July 15, 2009

On Healthcare
From the Wall Street Journal

The idea that every life is infinitely precious and therefore everyone deserves the same kind of optimal medical care is a fine religious sentiment and moral ideal. As political and economic policy, it is vainglorious delusion. Rich and educated people not only receive better goods and services in all areas of life than do poor and uneducated people, they also tend to take better care of themselves and their possessions, which in turn leads to better health. The first requirement for better health care for all is not equal health care for everyone but educational and economic advancement for everyone.

Our national conversation about curbing the cost of health care is crippled by the vocabulary in which we conduct it. We must stop talking about "health care" as if it were some kind of collective public service, like fire protection, provided equally to everyone who needs it. No government can provide the same high quality body repair services to everyone. Not all doctors are equally good physicians, and not all sick persons are equally good patients.

If we persevere in our quixotic quest for a fetishized medical equality we will sacrifice personal freedom as its price. We will become the voluntary slaves of a "compassionate" government that will provide the same low quality health care to everyone.
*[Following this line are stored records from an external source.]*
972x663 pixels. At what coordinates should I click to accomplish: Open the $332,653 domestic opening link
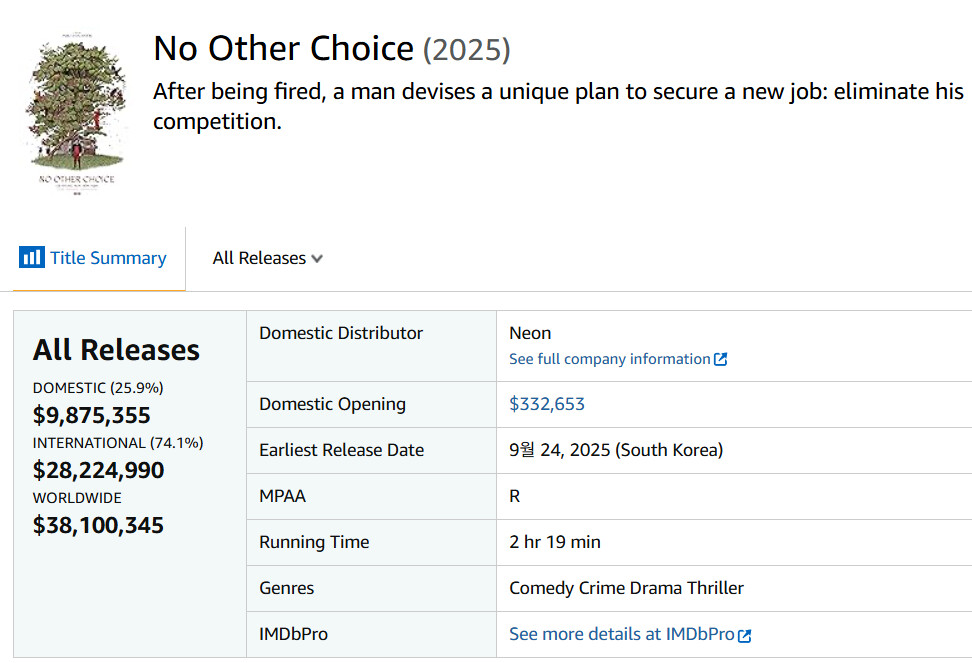pos(547,404)
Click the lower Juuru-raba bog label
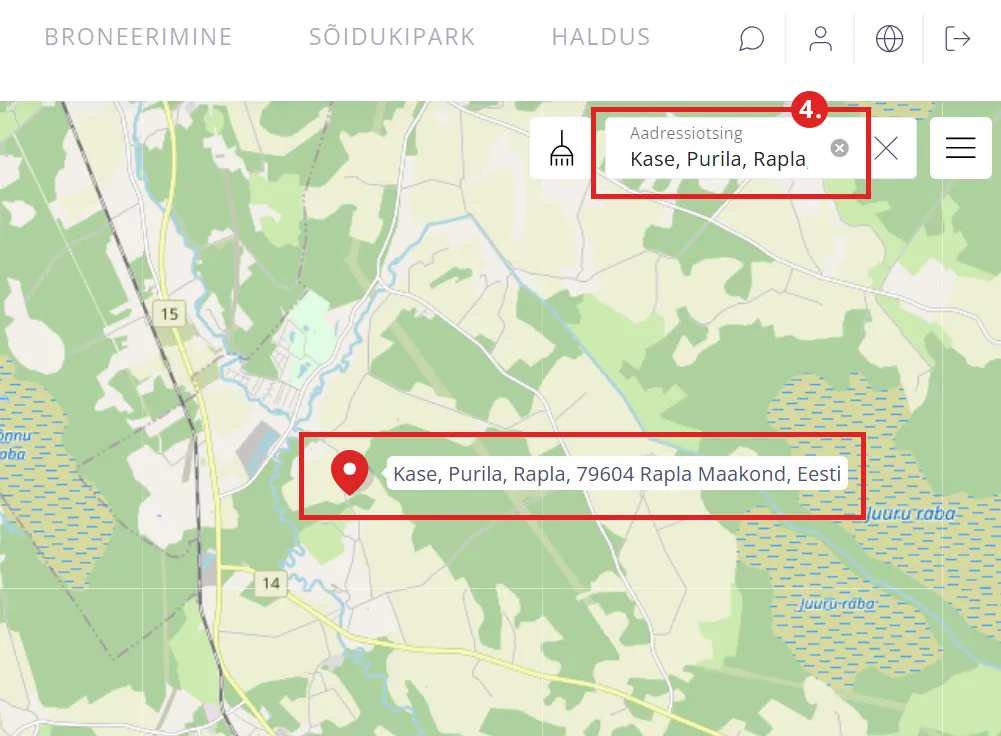Image resolution: width=1001 pixels, height=736 pixels. point(836,604)
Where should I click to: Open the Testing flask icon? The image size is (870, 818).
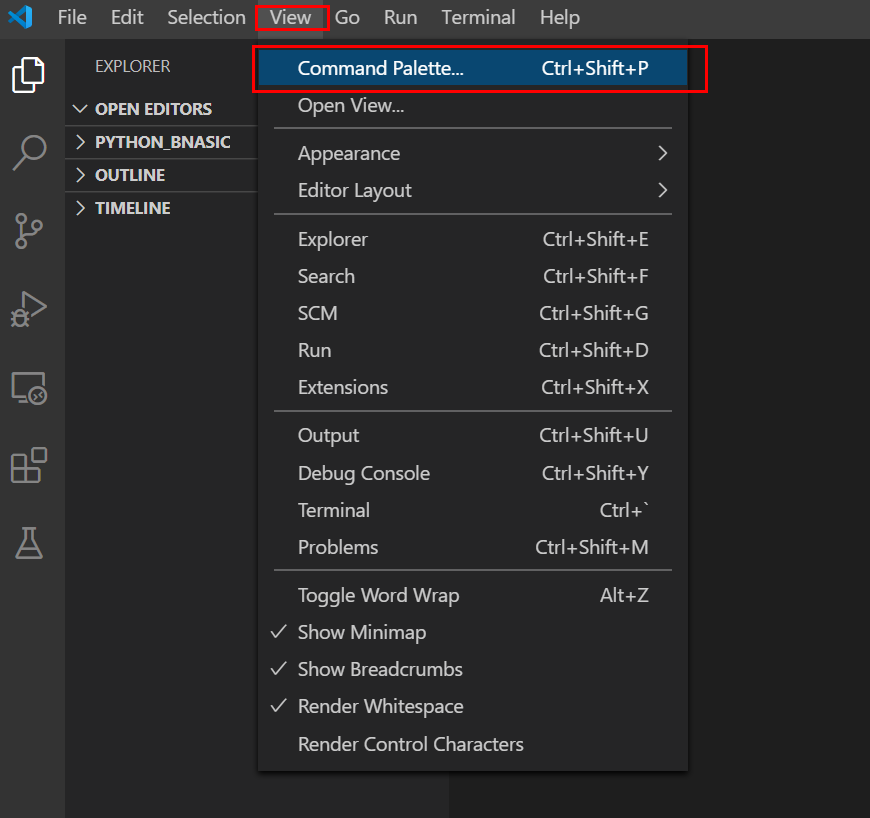tap(29, 542)
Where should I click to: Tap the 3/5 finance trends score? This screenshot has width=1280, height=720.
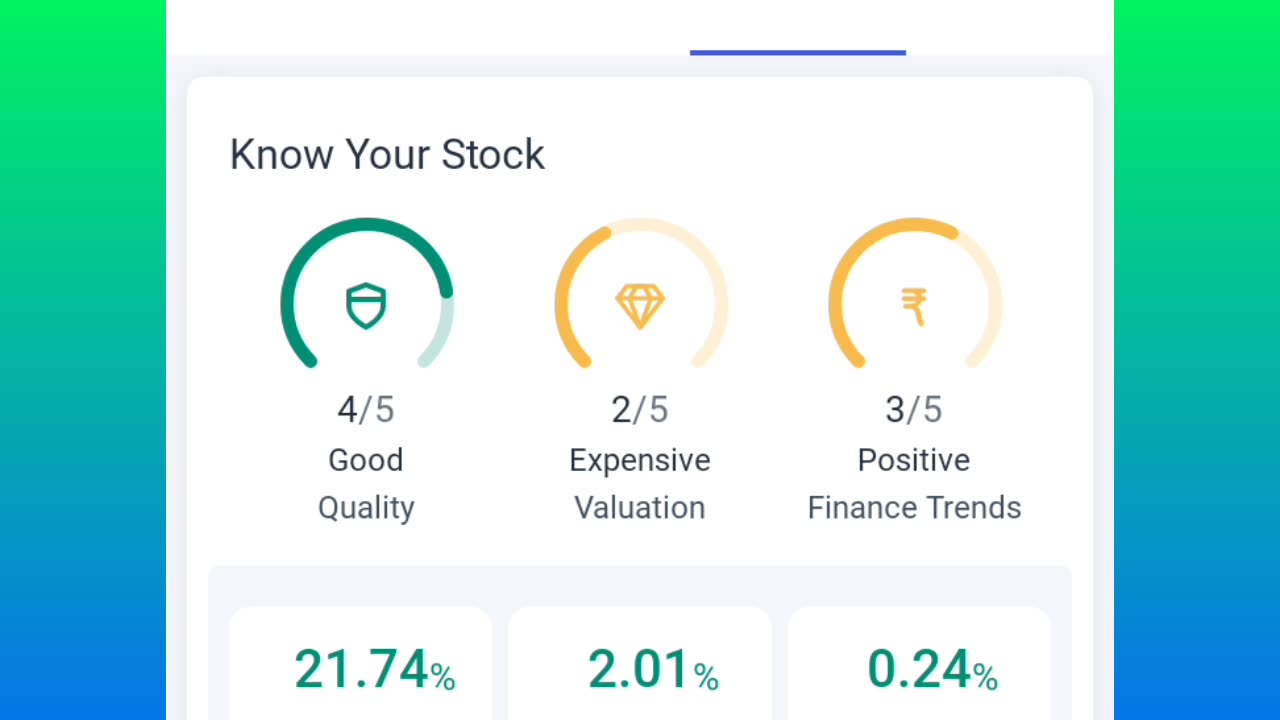click(914, 409)
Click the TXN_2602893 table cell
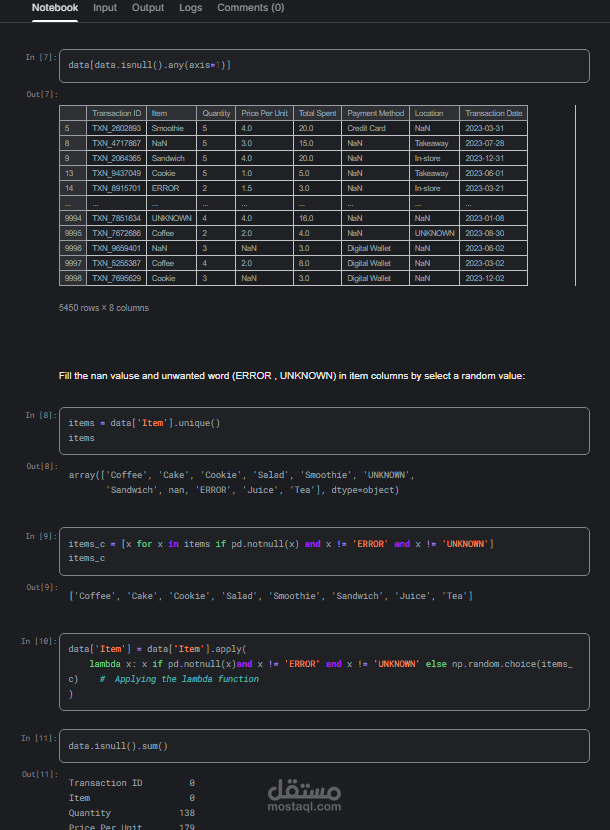Viewport: 610px width, 830px height. click(x=117, y=128)
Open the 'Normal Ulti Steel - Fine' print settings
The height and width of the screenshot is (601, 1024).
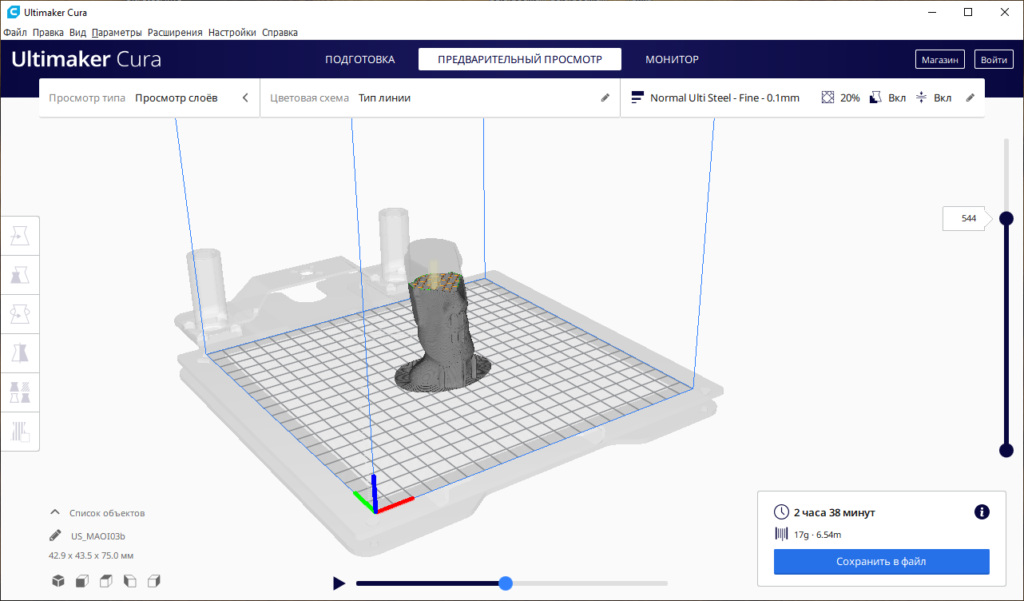724,98
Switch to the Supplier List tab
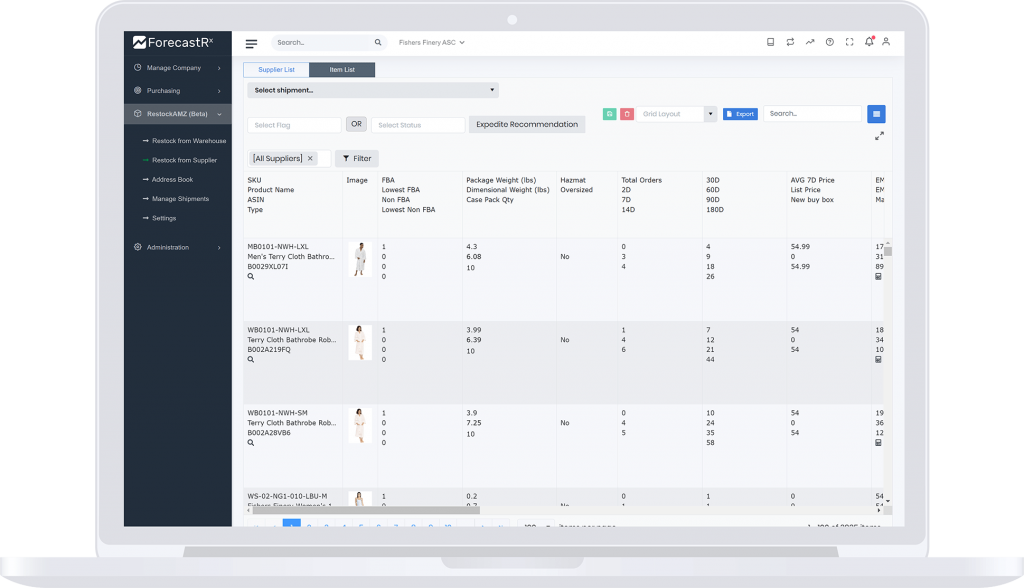 (x=275, y=70)
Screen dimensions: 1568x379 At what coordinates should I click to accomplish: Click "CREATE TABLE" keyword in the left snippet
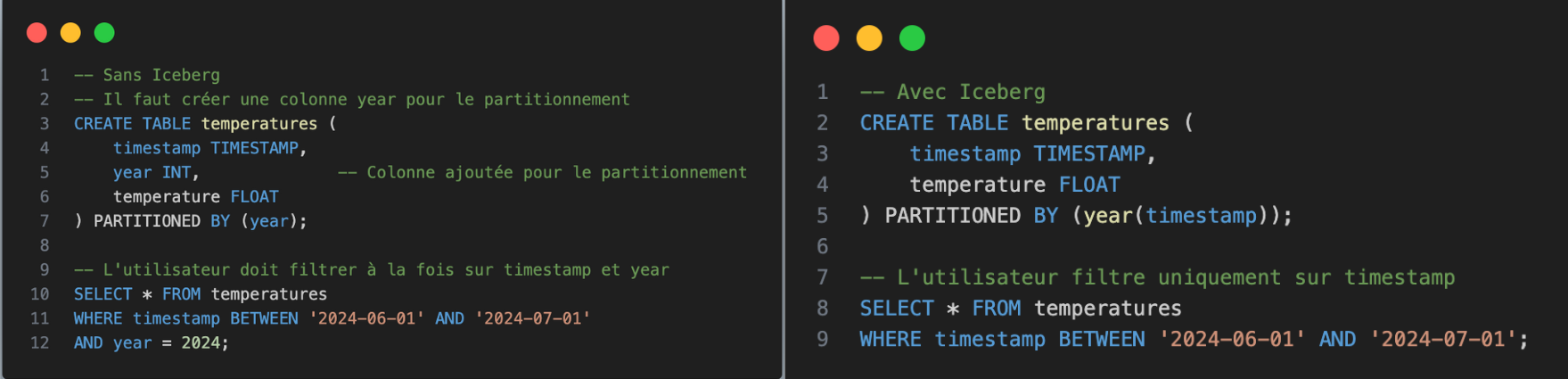pos(132,124)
Henry David Thoreau famously remarked, "If I knew for a certainty that a man was coming to my house with the conscious design of doing me good, I should run for my life." Thoreau feared a single, unarmed man approaching him with such a passion in his heart. Too many people now embrace the coercive apparatus of the modern state professing the same design.


PROMISES, PROMISES: Indian health care's victims
From the AP via Hotair

On some reservations, the oft-quoted refrain is "don't get sick after June," when the federal dollars run out. It's a sick joke, and a sad one, because it's sometimes true, especially on the poorest reservations where residents cannot afford health insurance. Officials say they have about half of what they need to operate, and patients know they must be dying or about to lose a limb to get serious care.

A walk through Goverment Healthcare from our neighbors to the north.
(NO not Minnesota, Canada)
PJTVs Steven Crowder Investigates Why CanadaCare Sucks...Will ObamaCare Be Any Better?
The push for Universal Healthcare has nothing to do with health but has everything to do with "social justice". The concept that government has the obligation to ensure that we are equal in every way. The only way to ensure that however is to bring down the many to raise up the few.

Healthcare is the holy grail of socialist policy that has been pushed since the Wilson Administration. Along with controlling energy, healthcare is the vital link in the progressive program to ensure that the state and not the people are the center of power. Welcome to our Dystopia.